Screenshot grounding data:
"""

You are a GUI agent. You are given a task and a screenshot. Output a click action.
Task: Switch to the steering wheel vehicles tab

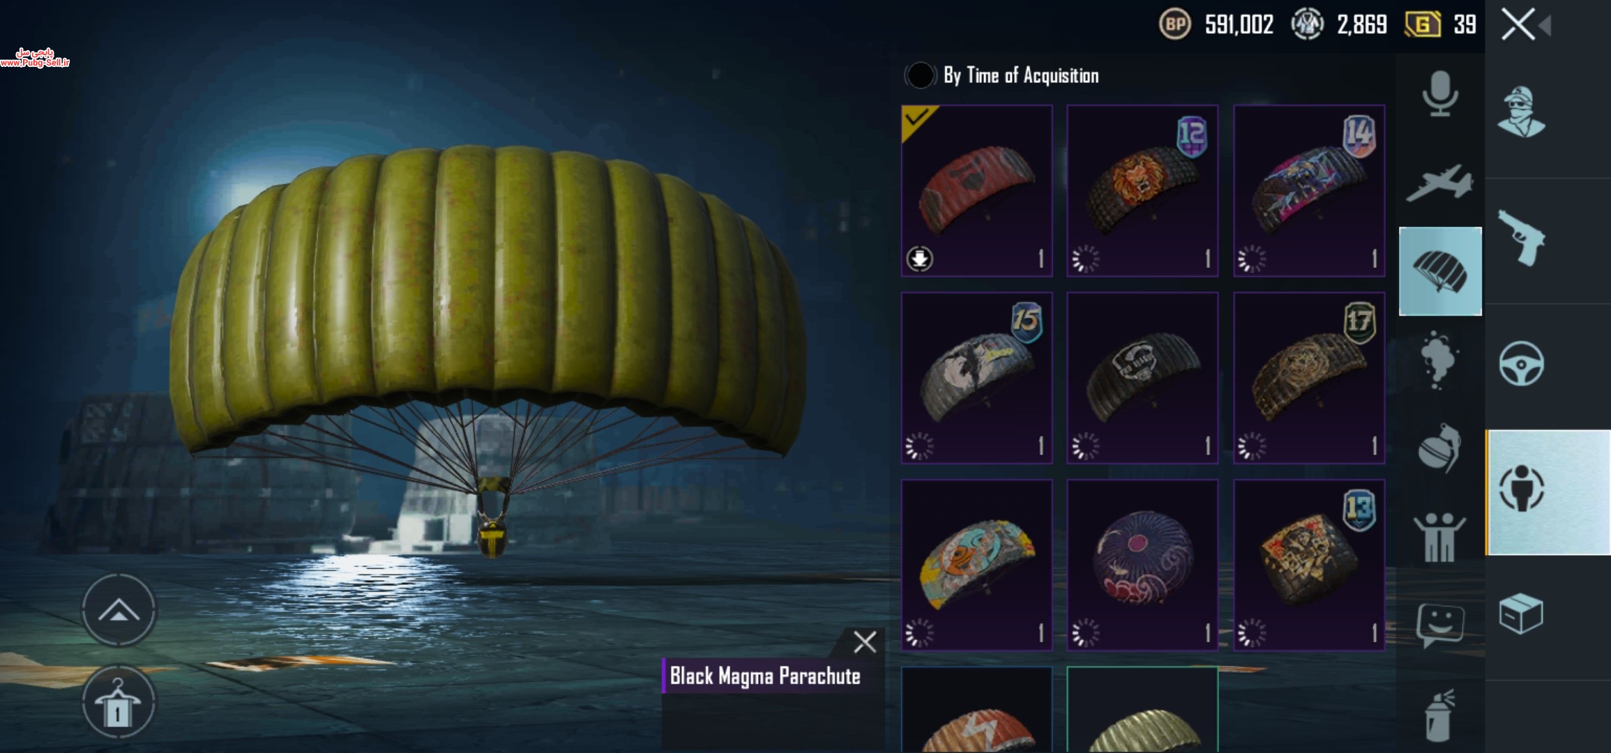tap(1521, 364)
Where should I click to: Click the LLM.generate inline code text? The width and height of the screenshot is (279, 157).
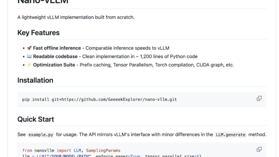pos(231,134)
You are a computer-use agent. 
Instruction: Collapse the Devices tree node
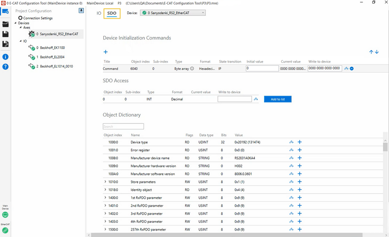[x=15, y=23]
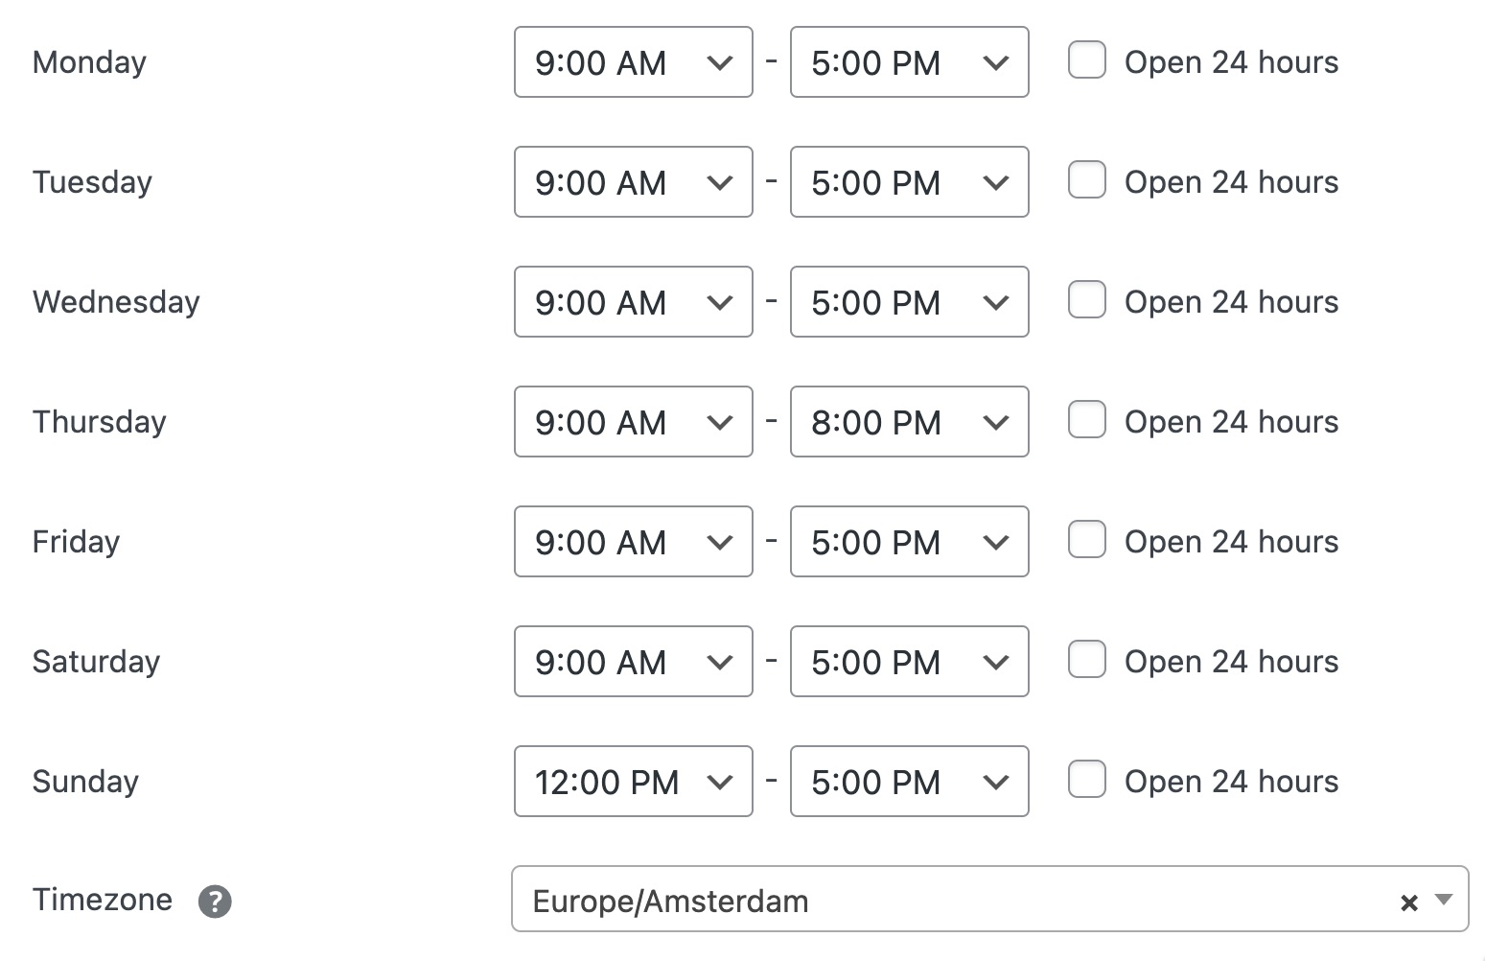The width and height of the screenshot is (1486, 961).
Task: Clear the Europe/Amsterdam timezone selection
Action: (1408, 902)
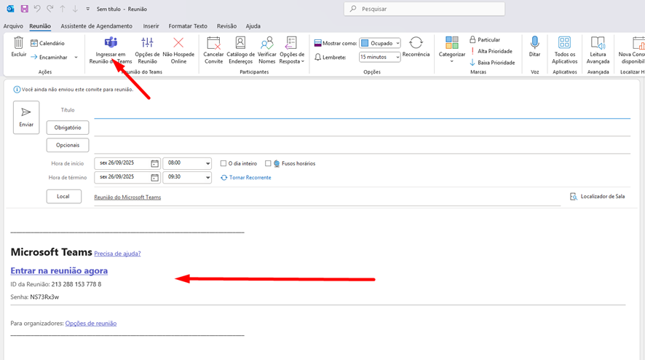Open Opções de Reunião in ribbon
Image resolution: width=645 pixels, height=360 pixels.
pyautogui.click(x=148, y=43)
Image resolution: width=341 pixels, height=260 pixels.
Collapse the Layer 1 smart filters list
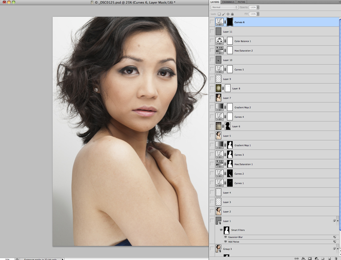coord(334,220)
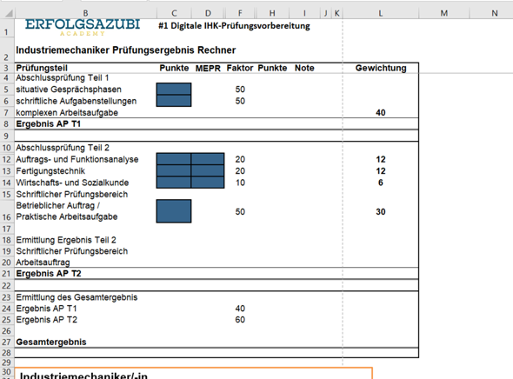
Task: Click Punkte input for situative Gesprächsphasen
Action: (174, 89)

"""
"""

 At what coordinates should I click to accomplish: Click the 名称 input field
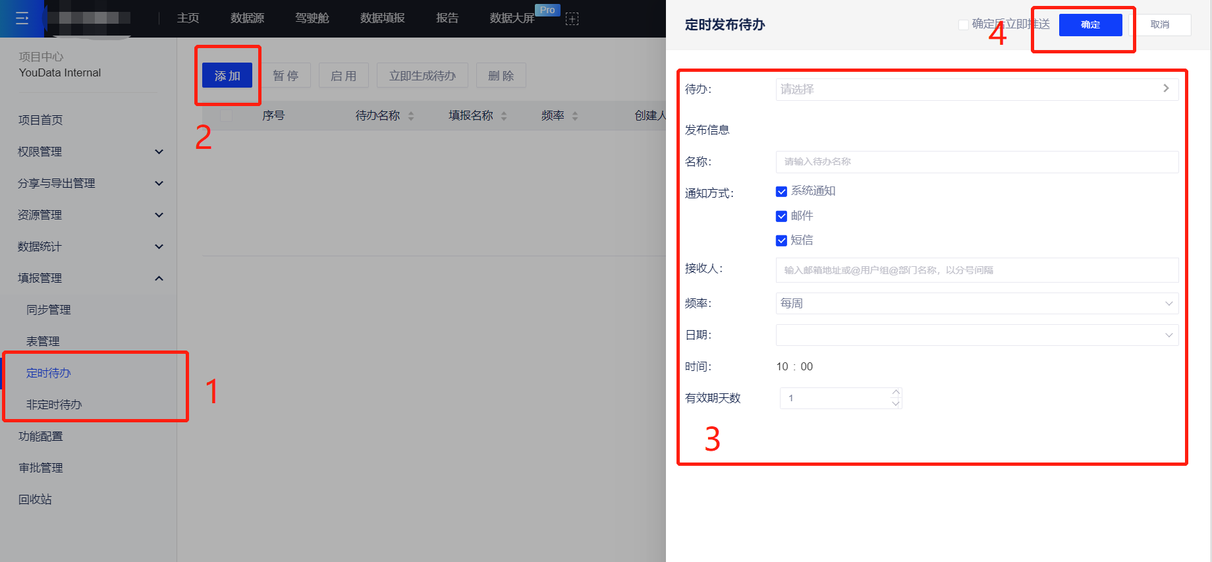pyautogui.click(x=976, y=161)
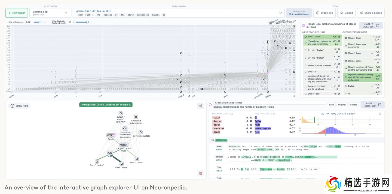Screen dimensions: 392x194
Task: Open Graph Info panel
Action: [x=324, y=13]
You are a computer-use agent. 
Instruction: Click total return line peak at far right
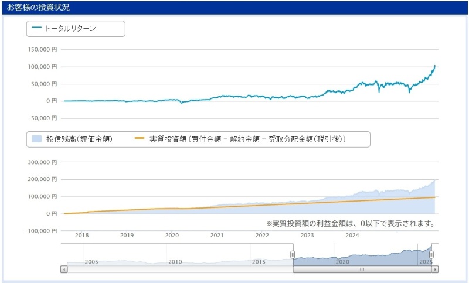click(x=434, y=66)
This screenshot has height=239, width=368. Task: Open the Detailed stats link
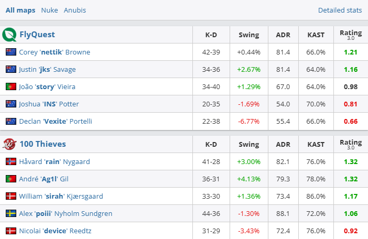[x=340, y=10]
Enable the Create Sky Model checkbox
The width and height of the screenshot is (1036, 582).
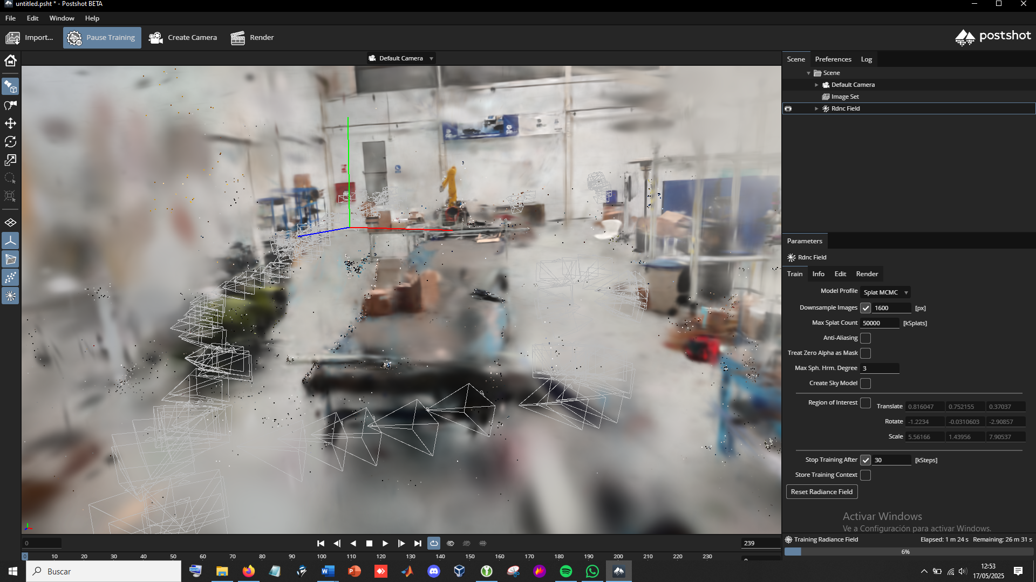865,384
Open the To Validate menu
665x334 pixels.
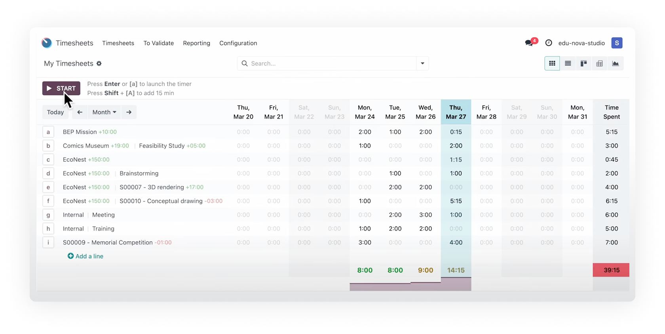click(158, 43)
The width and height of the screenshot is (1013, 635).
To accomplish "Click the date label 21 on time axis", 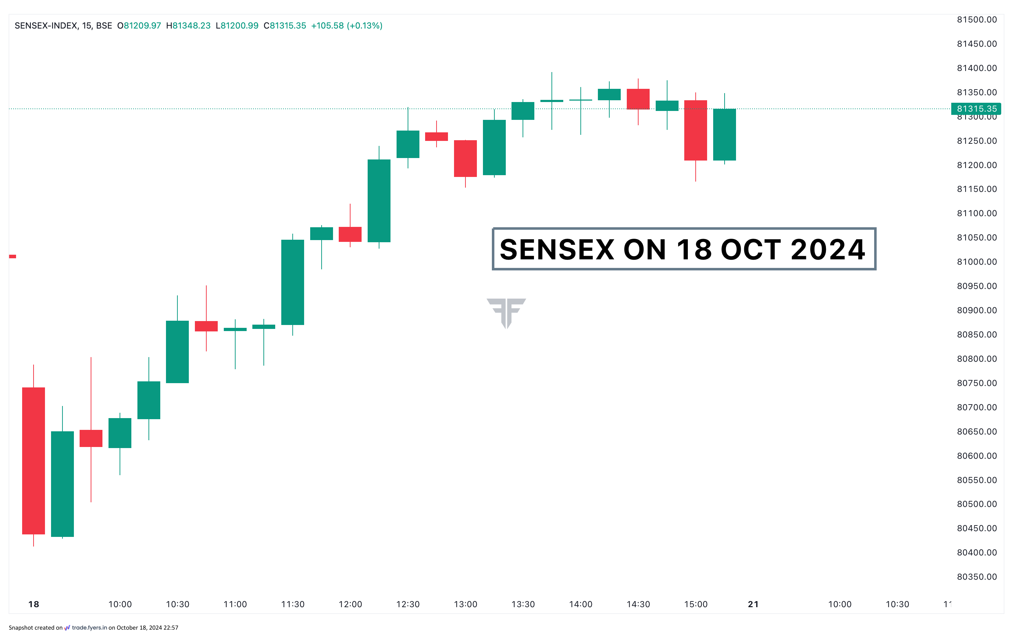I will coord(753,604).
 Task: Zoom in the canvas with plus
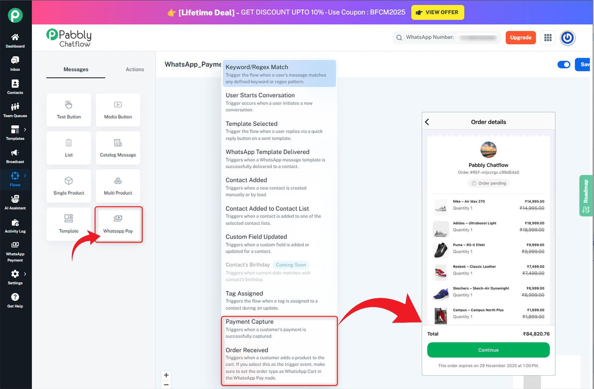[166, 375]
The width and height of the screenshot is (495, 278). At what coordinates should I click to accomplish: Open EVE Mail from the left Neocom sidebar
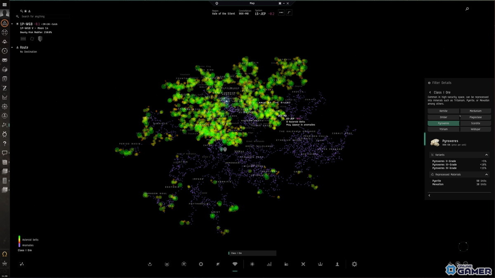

"""
"""

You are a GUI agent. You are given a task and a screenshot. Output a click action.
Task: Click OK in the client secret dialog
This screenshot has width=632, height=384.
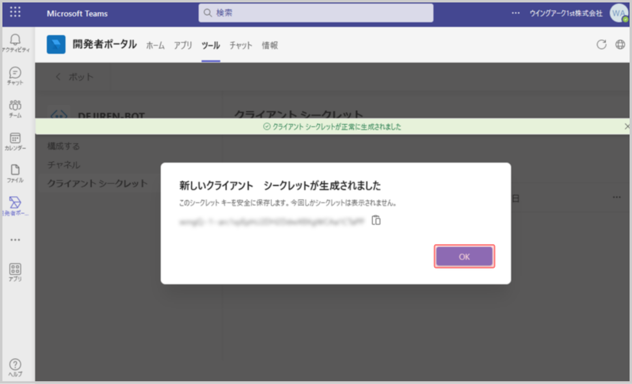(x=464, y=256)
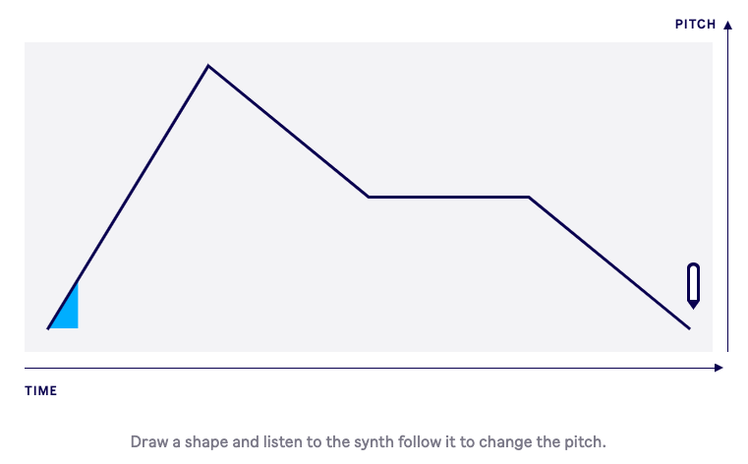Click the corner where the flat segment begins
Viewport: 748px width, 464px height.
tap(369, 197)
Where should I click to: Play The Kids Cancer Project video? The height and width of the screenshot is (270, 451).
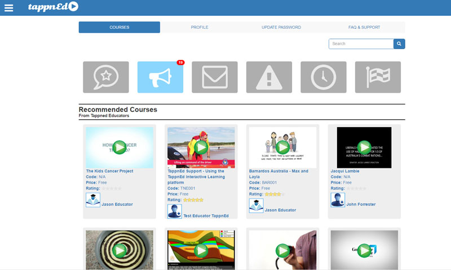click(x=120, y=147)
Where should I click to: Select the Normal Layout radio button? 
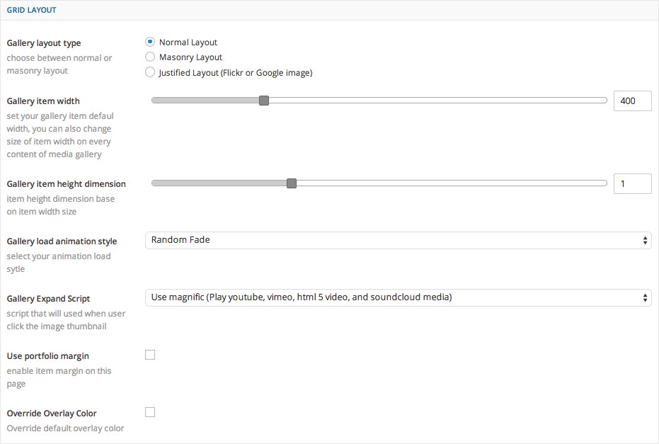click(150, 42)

"""

### What is being asked
Once the line with "Task: Zoom in the canvas with plus" has been found above, output that line and every later line exactly, stopping after the line with "The width and height of the screenshot is (495, 278).", and omit the pictures.

### Reply
 Task: Zoom in the canvas with plus
[166, 375]
The width and height of the screenshot is (495, 278). At what coordinates should I click to accomplish: Open EVE Mail from the left Neocom sidebar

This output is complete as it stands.